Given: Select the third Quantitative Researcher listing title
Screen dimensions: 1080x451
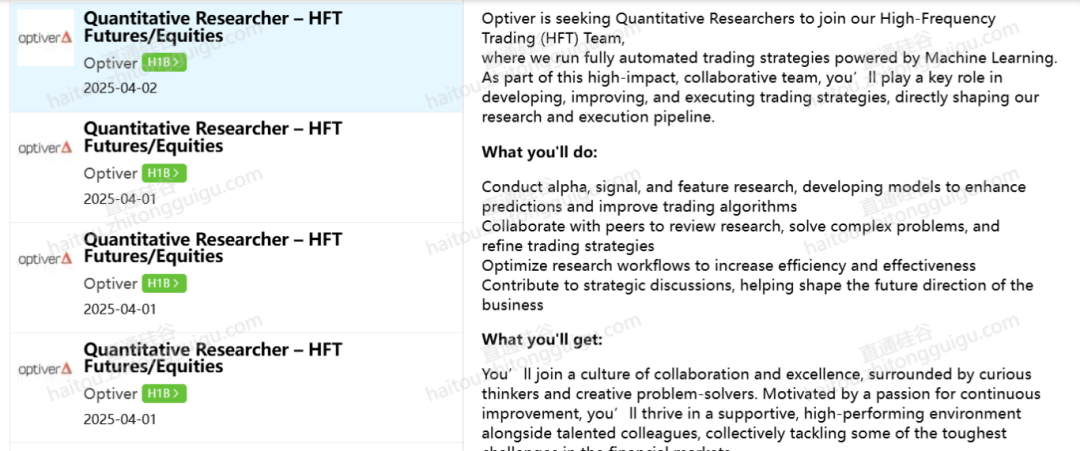Looking at the screenshot, I should (212, 247).
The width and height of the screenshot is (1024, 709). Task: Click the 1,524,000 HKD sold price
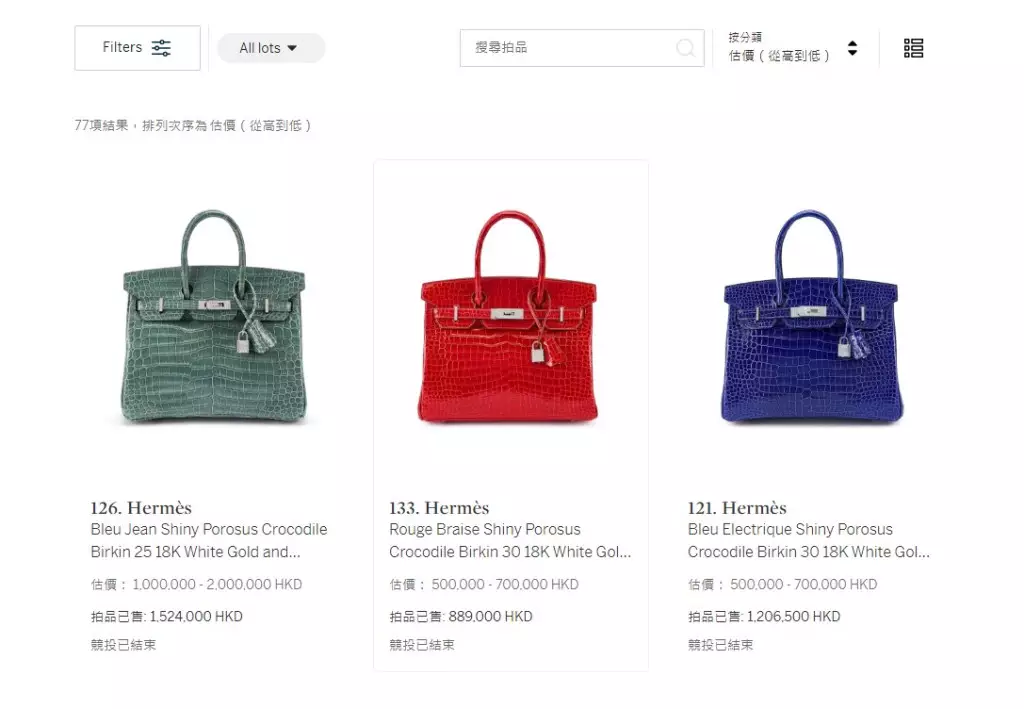196,616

****************************************

Output all the records above exactly, but without their images.

## Response to this exercise
Given: Select the third Quantitative Researcher listing title
Screen dimensions: 1080x451
Looking at the screenshot, I should (212, 247).
The width and height of the screenshot is (1024, 709). Task: Click the 1,524,000 HKD sold price
196,616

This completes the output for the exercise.